• [Required work]
Copy out each line from the material where the word "click" is found.

• [Provided data]
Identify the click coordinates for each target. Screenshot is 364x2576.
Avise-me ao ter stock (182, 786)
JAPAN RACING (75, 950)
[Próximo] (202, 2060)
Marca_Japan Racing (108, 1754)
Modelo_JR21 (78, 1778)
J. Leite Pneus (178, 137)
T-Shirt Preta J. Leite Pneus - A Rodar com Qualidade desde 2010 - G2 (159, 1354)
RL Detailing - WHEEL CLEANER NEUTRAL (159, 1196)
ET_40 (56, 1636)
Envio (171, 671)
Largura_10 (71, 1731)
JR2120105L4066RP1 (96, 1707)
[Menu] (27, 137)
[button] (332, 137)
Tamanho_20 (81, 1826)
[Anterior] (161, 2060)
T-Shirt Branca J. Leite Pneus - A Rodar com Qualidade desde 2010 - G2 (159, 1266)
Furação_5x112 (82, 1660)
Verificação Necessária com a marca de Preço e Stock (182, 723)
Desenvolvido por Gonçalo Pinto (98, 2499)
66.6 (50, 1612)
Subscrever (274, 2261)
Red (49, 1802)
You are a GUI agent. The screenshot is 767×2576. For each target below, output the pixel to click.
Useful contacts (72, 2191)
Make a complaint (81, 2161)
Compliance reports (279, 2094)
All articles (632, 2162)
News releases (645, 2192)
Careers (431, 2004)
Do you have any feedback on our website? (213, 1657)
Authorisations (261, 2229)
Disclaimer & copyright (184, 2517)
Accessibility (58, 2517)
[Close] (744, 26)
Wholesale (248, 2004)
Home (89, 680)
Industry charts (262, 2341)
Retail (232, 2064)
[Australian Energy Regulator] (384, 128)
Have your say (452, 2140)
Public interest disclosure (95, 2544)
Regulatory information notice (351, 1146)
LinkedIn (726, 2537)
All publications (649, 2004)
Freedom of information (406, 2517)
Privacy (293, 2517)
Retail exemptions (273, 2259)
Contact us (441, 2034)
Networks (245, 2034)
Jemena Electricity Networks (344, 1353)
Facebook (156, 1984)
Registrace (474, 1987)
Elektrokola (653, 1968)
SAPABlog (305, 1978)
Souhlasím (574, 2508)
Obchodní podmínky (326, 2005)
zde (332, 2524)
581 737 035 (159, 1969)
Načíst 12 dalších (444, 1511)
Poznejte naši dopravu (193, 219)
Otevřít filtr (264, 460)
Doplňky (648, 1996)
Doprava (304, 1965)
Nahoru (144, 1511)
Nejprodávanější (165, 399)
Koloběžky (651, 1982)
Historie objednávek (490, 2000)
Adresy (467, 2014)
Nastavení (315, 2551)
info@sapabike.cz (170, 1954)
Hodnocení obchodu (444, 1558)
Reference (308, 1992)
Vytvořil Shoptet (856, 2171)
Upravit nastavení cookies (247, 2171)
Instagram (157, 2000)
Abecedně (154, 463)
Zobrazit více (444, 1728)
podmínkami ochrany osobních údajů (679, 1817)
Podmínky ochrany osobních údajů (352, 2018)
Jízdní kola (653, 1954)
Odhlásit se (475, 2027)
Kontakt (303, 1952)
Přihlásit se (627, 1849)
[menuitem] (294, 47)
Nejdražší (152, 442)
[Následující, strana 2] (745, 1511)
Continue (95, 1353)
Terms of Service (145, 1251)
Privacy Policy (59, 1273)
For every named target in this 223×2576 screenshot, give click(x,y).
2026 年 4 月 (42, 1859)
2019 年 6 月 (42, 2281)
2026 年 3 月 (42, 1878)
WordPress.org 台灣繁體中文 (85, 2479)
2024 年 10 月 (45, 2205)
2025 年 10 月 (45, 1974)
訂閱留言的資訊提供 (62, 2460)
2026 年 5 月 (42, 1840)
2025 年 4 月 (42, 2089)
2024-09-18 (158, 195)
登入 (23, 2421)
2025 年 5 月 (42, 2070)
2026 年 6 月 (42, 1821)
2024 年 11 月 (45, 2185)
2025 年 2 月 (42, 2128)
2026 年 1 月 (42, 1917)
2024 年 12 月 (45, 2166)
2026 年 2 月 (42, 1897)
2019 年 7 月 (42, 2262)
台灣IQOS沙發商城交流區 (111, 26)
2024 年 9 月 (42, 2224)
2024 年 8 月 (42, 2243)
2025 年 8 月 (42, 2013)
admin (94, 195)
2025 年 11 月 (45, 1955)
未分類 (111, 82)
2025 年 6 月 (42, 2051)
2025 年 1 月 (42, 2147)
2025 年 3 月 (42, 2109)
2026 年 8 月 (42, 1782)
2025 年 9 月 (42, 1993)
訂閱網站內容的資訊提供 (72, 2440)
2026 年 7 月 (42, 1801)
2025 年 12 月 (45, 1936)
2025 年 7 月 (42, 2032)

• [Your response]
Identify the click coordinates for each target. Screenshot is 364x2576.
You are a GUI agent. The screenshot is 767×2576. For each target below, output the pixel to click.
For every named target in this 223×2576 screenshot, give click(x,y).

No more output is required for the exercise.